Elsewhere, the pound was little changed after weakening to an 11-month low on Brexit angst. Turkey's lira advanced after sinking to a record low as heightened concern over a diplomatic spat with the US overshadowed the central bank's attempt to support the currency.
US crude traded around US$69 a barrel after Saudi Arabian production cuts heightened concerns about tightening worldwide supplies.
KEY EVENTS COMING UP THIS WEEK:
Earnings season includes results from: Japan Post Bank, Disney, 21st Century Fox, Deutsche Telekom, China Mobile, Glencore and Adidas.

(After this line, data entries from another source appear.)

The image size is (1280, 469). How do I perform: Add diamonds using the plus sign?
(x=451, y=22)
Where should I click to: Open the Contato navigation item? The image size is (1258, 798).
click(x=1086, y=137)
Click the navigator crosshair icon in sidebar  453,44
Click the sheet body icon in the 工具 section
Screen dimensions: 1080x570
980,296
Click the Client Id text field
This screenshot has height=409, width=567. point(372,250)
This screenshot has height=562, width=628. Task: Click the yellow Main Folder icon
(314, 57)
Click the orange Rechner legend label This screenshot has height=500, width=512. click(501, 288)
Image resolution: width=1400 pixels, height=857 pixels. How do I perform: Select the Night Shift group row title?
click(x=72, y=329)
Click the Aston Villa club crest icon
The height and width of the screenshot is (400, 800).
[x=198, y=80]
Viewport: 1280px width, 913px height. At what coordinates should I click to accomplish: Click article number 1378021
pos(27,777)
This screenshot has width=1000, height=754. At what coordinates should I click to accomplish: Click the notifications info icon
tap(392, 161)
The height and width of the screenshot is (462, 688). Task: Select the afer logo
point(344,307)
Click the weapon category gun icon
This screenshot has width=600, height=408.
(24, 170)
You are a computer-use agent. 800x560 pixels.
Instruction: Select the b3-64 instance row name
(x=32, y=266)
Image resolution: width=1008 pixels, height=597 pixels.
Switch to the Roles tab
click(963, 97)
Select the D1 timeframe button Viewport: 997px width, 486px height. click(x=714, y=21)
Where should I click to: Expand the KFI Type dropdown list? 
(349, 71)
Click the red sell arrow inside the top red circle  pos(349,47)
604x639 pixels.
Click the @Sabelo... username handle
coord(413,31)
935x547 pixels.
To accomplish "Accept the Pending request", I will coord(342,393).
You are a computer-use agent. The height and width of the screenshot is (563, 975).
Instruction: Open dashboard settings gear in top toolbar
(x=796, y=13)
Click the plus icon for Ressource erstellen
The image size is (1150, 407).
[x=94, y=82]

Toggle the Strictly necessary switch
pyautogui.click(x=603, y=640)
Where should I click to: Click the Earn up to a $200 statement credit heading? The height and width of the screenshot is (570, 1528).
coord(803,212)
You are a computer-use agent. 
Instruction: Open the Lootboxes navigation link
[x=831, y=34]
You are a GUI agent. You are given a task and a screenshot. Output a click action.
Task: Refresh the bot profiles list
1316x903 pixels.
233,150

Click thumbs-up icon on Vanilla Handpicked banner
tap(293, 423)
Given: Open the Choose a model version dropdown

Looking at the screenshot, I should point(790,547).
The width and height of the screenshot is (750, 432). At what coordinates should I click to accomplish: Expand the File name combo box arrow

Tuesday brings the latest Reserve Bank of Australia meeting that is forecast to produce no change in either the record-low cash rate or the long-term guidance.
The Bank of Japan releases a summary of opinions Wednesday from its July 30-31 meeting, at which it tweaked elements of its stimulus policy to make it more sustainable.
Samsung Electronics unveils its next Galaxy Note smartphone.
US consumer prices probably rose in July, consistent with a pickup in inflation that's projected to keep the Federal Reserve on a path of gradual interest-rate increases, economists forecast before Friday's release.
Topix index rose 0.4 per cent as of the break in Tokyo. Australia's S&P/ASX 200 Index fell 0.4 per cent.
South Korea's Kospi index rose 0.3 per cent. Hong Kong's Hang Seng Index added 0.9 per cent. Shanghai Composite Index gained 1.4 per cent.
Futures on the S&P 500 were little changed. The S&P 500 rose 0.4 per cent Monday.
The Japanese yen rose 0.1 per cent to 111.34 per US dollar after declining 0.2 per cent.
The offshore Chinese yuan traded at 6.8638 per US dollar.
The euro was at US$1.1558 after reaching the weakest in almost 13 months on its fifth straight decline.
The British pound traded at US$1.2942, near the weakest in about 11 months.
The Bloomberg Dollar Spot Index was little changed around the highest in more than two weeks.
The yield on 10-year Treasuries held at 2.94 per cent.
Australia's 10-year bond yield fell five basis points to 2.67 per cent.
The yield on 10-year Japanese bonds was at 0.11 per cent.
West Texas Intermediate crude rose 0.1 per cent to US$69.09 a barrel.
Gold rose 0.2 per cent to US$1,209.90 an ounce.